The answer must consist of each line below that contains the string "This".

== Available records ==

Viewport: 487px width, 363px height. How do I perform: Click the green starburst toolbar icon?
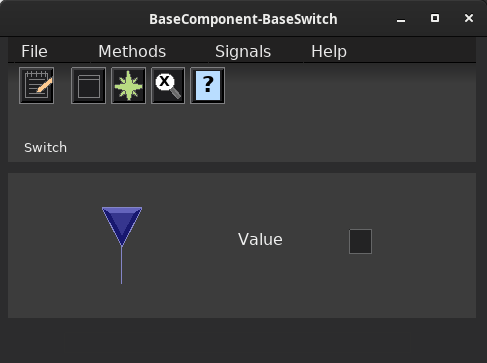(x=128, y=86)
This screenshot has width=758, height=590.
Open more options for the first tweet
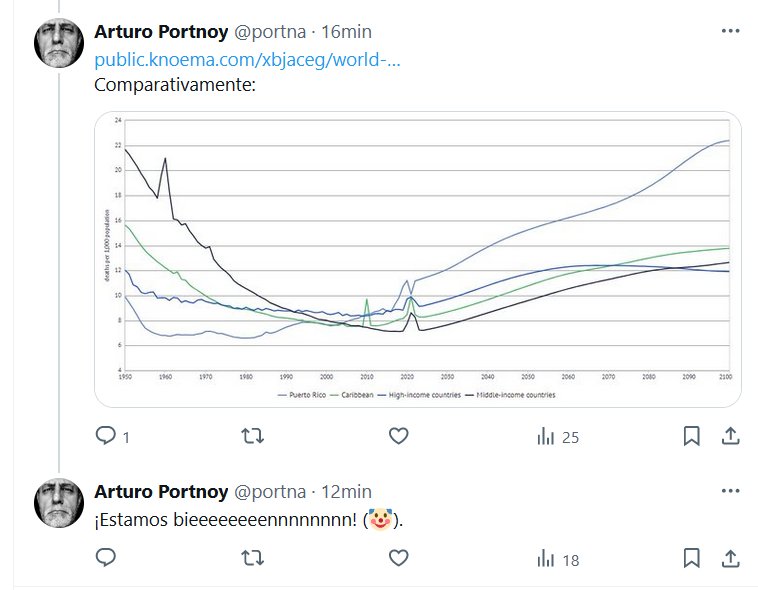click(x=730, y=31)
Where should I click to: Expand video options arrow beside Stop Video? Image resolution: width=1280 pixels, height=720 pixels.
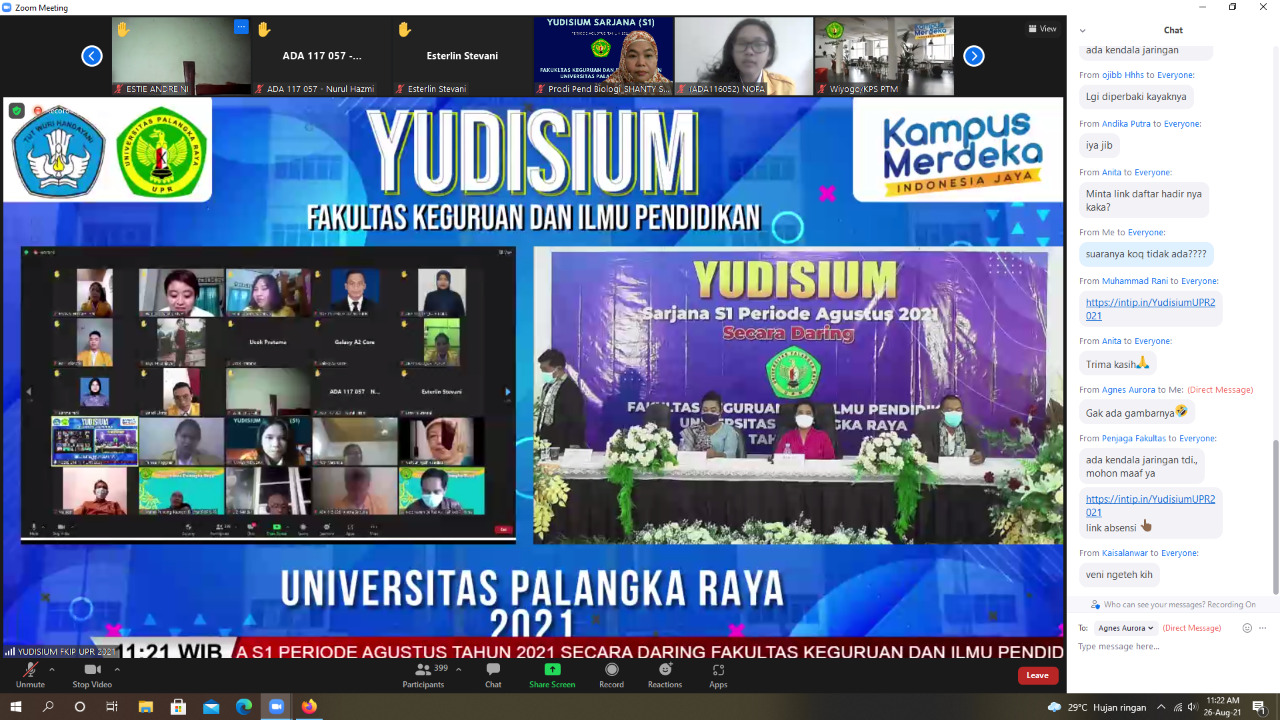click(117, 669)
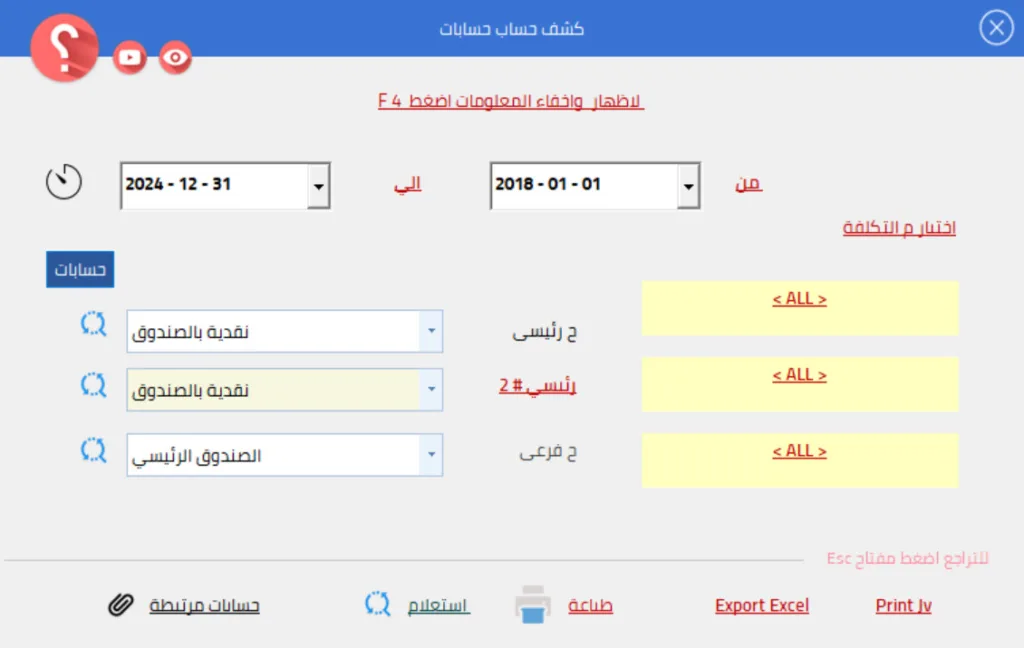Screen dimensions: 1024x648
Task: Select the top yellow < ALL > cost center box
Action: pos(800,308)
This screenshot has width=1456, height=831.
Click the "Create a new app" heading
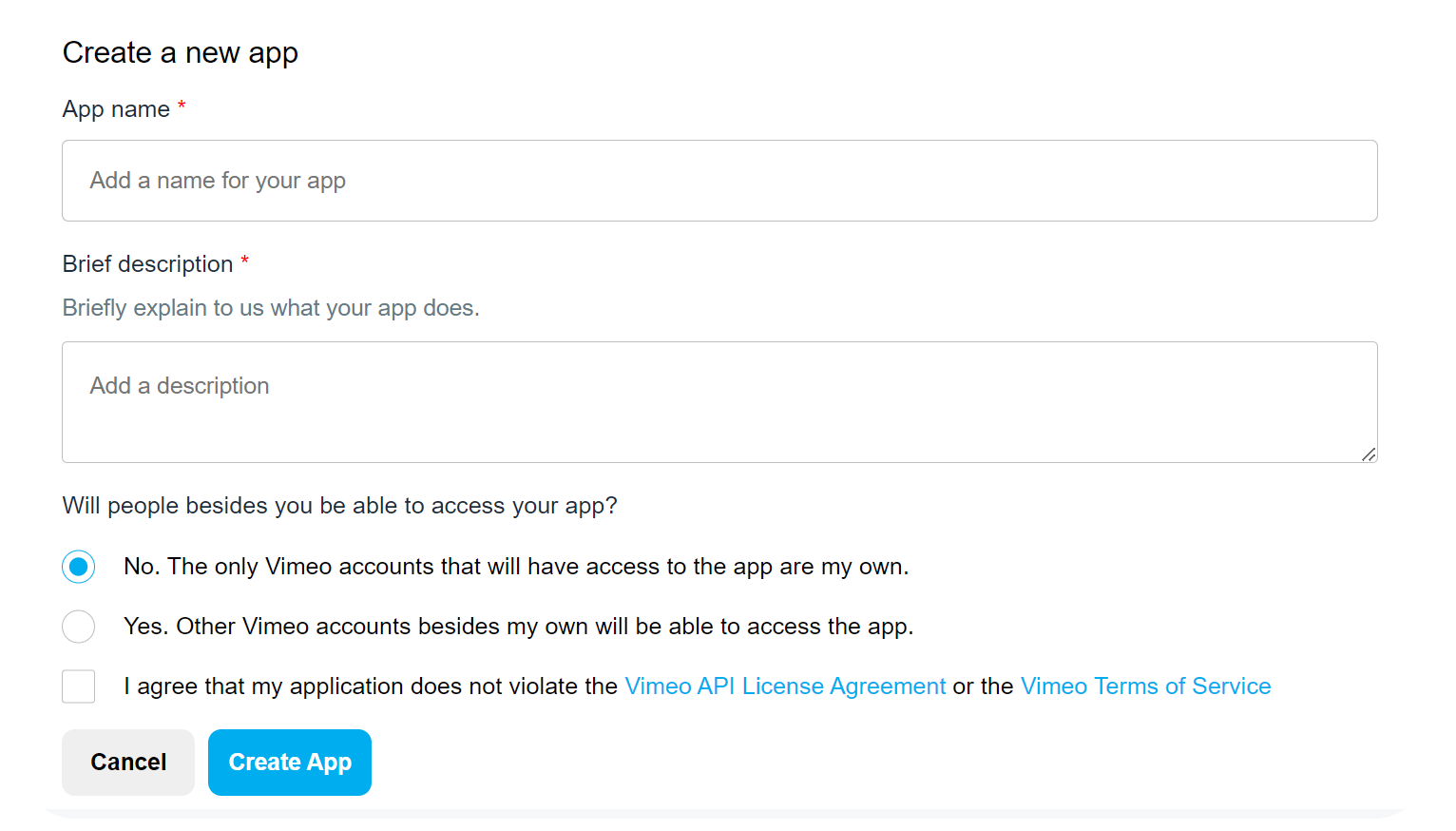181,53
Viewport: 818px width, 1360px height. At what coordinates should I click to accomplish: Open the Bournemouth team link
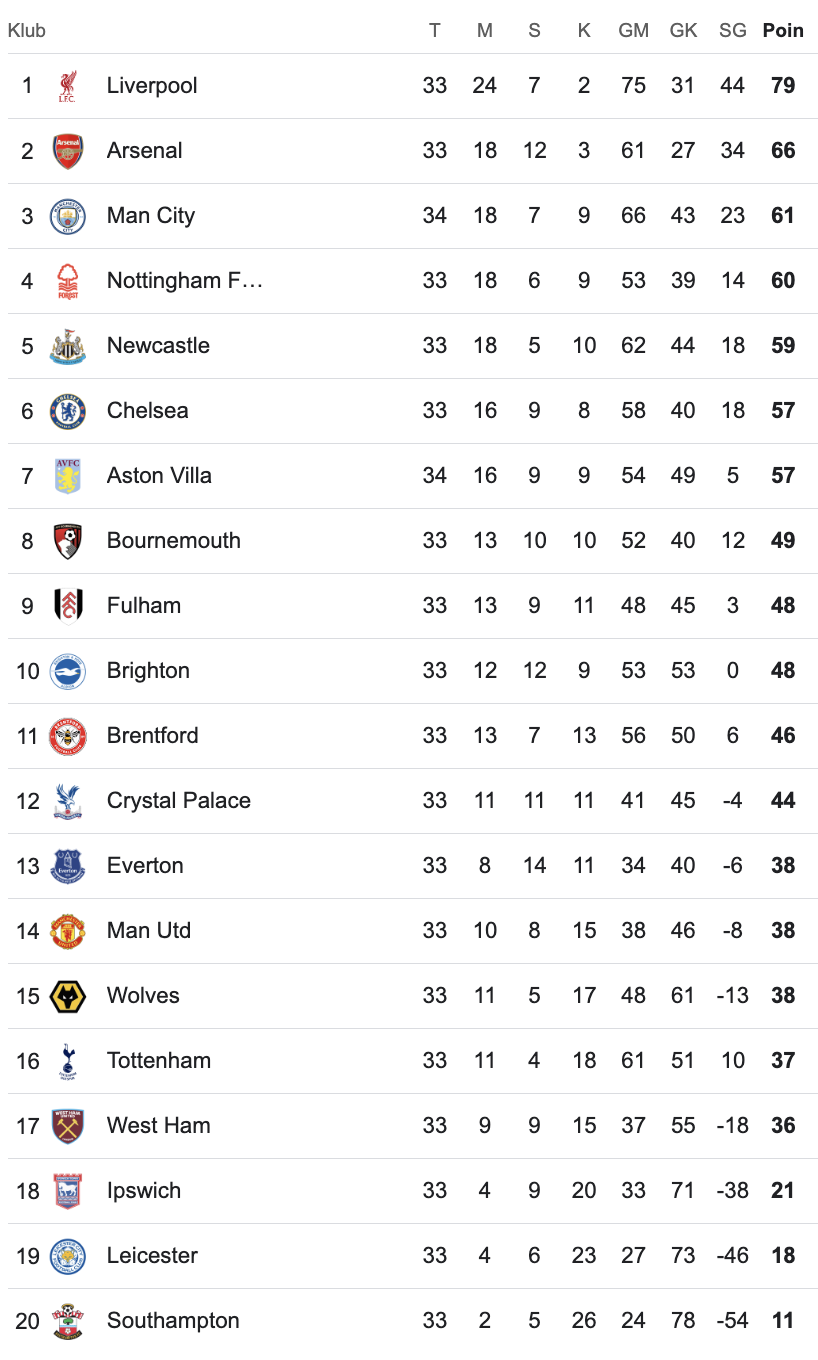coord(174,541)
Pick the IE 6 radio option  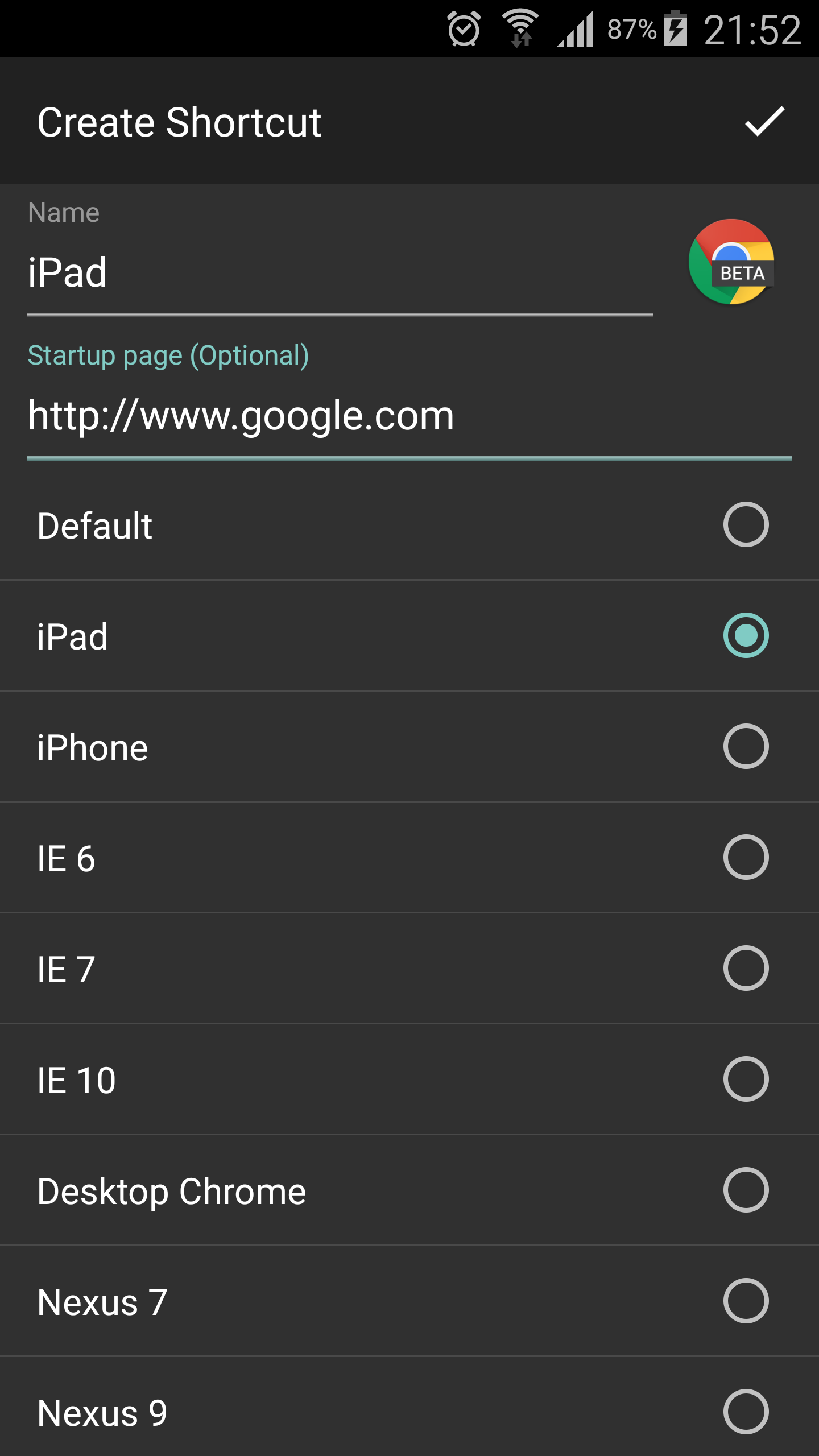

===

# Reply to the task
This screenshot has width=758, height=590.
This screenshot has width=1456, height=831.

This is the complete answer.